--- start of The input ---

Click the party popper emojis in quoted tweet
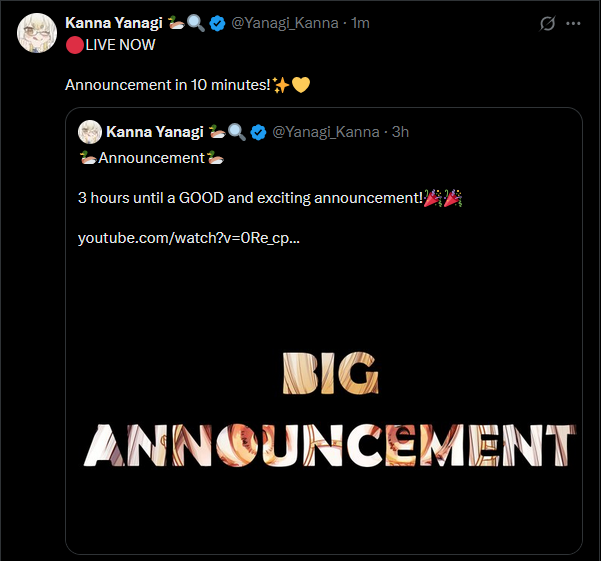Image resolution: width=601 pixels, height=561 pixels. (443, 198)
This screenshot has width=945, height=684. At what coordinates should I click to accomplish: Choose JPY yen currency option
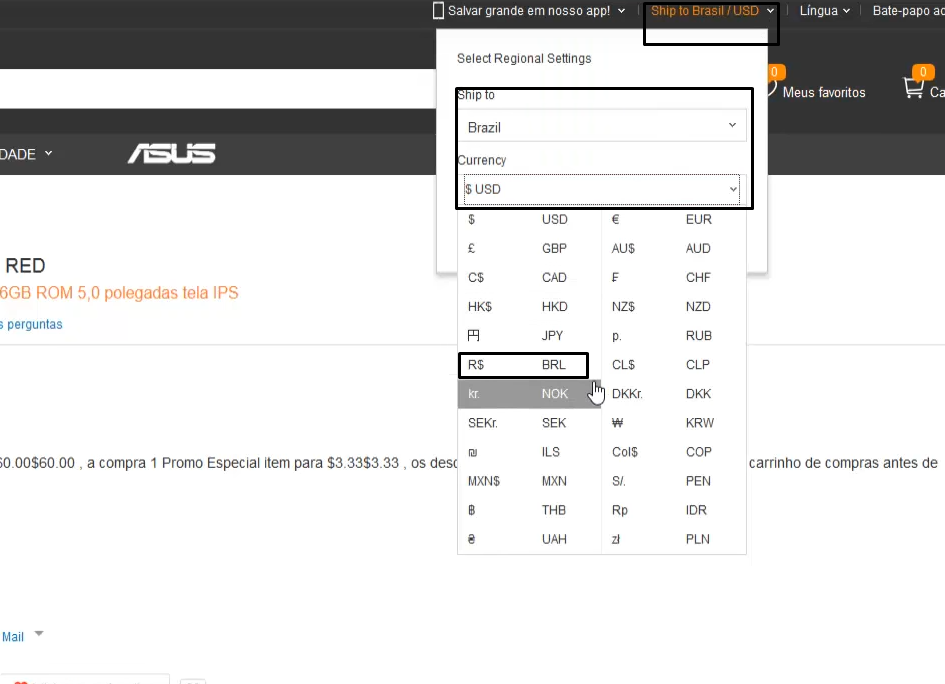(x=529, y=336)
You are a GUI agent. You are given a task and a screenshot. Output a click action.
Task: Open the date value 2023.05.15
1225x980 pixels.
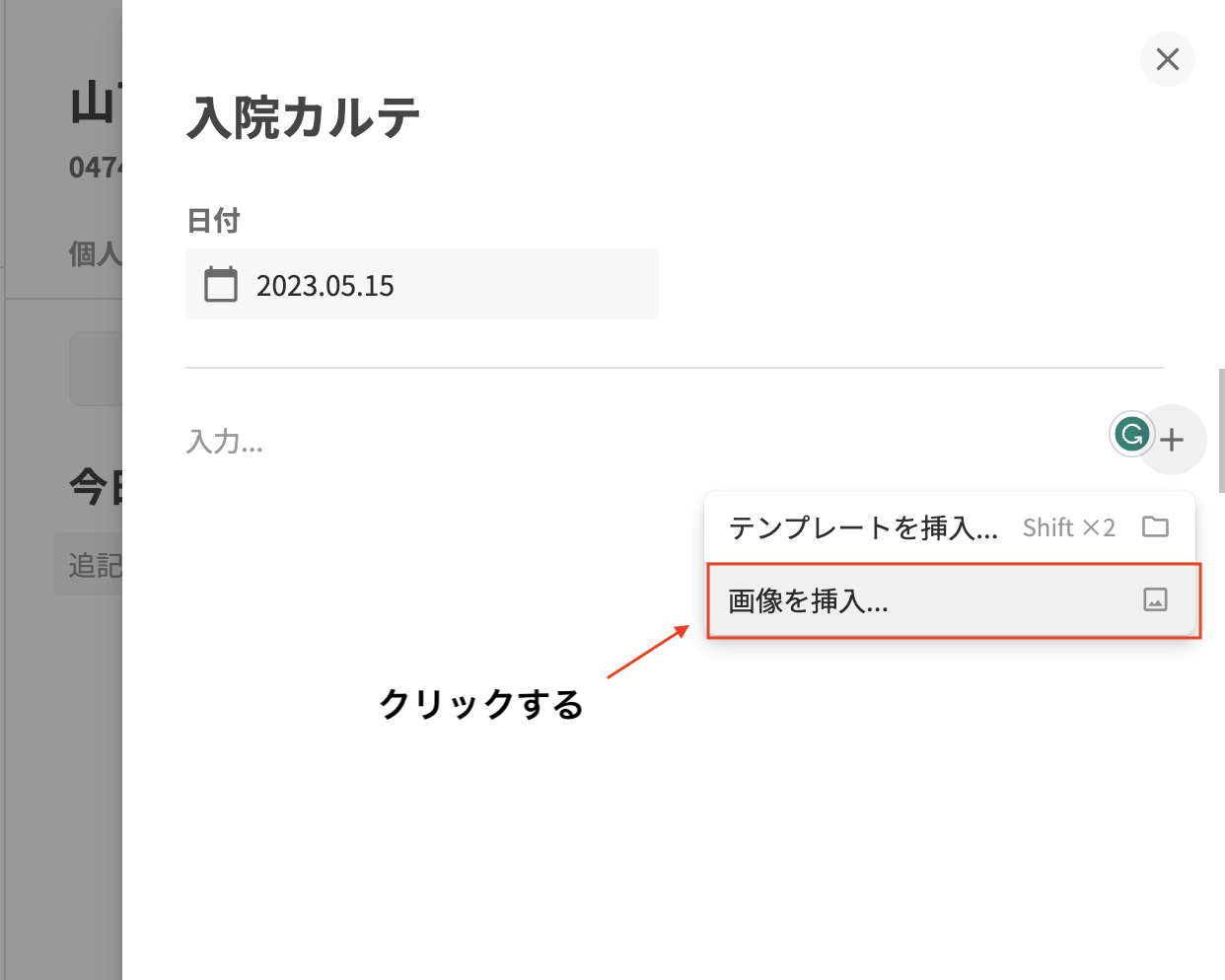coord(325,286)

--- end of The input ---

* **Given exercise**
Put the lines above into a Markdown table with the columns "Row" and "Line", numbering the rows in order. Skip blank lines and leave out the pictures.

* **Exercise result**
| Row | Line |
|---|---|
| 1 | Click the party popper emojis in quoted tweet |
| 2 | Image resolution: width=601 pixels, height=561 pixels. (443, 198) |
| 3 | This screenshot has width=945, height=684. At what coordinates should I click to accomplish: Choose JPY yen currency option |
| 4 | (x=529, y=336) |
| 5 | You are a GUI agent. You are given a task and a screenshot. Output a click action. |
| 6 | Task: Open the date value 2023.05.15 |
| 7 | 1225x980 pixels. |
| 8 | coord(325,286) |